News
The article is more than 6 years old

Students, jobseekers most at risk of poverty in Finland

Of those looking for work for at least half of a calendar year, 39 percent were seen as at risk of poverty.

Remontti Hoasin opiskelija-asunnoissa Kivikossa.
Units owned by the Foundation for Student Housing in the Helsinki Region (HOAS). Image: Kari Ahotupa / Yle
  • Yle News

Nearly four out of 10 long-term jobseekers and a third of students are at risk of poverty in Finland, suggests a study released on Friday.

The data published by Statistics Finland dates back to 2017. The agency says that about 39 percent of people who were jobless for at least half the year were households considered to be "at risk of poverty". The same was true for some 31 percent of adult students.

The central statistics office's long-term data from the past three decades shows a growing gap between various population groups in the rate of poverty risk, especially since the severe recession of the 1990s. It says that wage-earners are now "very rarely at risk of poverty".

Students living solo most at risk

About half of students lived in households with wage-earners, typically parents or spouses, and these were at lower risk of poverty. Overall, about one fifth lived alone and an equal number with a spouse or partner. However half of low-income students lived alone.

Among those aged 18-24, nearly 28 percent lived in low-income households. Two thirds of low-income young adults were students, while 87 percent had moved away from their family homes.

Overall in this age group, roughly 40 percent still lived with parents or guardians, with 60 percent basically responsible for their own finances. Those living independently were five times as likely to be low-income than those still residing at home.

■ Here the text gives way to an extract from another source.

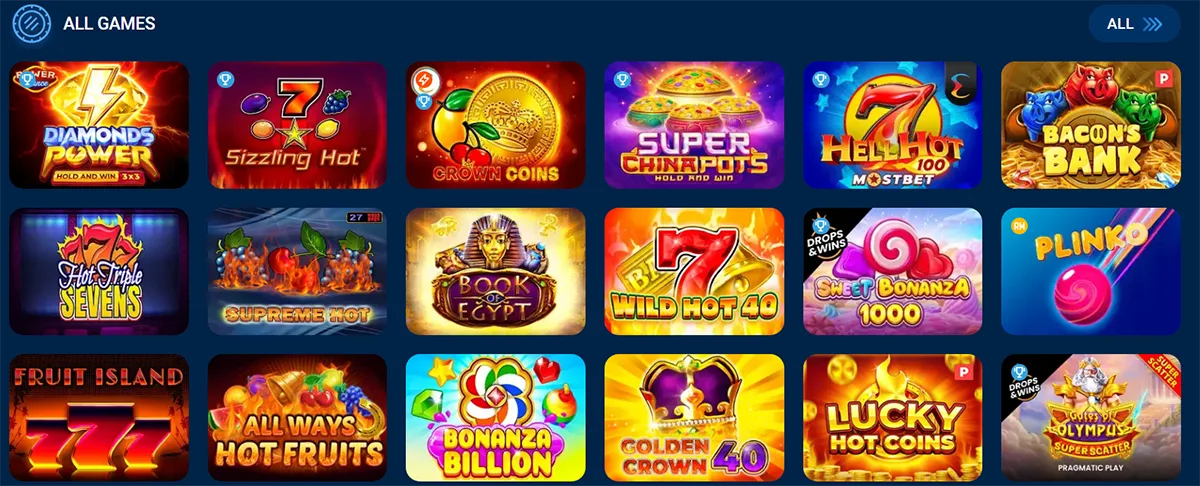Open the ALL GAMES section heading
The height and width of the screenshot is (486, 1200).
pyautogui.click(x=109, y=23)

Ex-farmers most at risk of retirement poverty

The risk of poverty among the nation's nearly 1.4 million pensioners also varies. Almost half are former salaried employees, who are rarely at risk of poverty.

Among former lower-level employees, more than eight percent are at risk of poverty. The highest risk of poverty, around 38 percent, is among retired farmers.

As Statistics Finland defines it, a household is at risk of poverty if its disposable monetary income per ‘consumption unit’ – i.e. resident – averages less than 60 percent of the national median income.

In 2017, the at-risk-of-poverty threshold for a one-person household was 14,750 euros per year, or 1,230 euros per month after taxes.

Since the turn of the millennium, less than one fifth of those in risk households were in the highest-risk group, having income under 40 percent of the median.

In 2017, that 'poverty line' for individual disposable monetary income was 9,830 euros a year or 820 euros a month per month.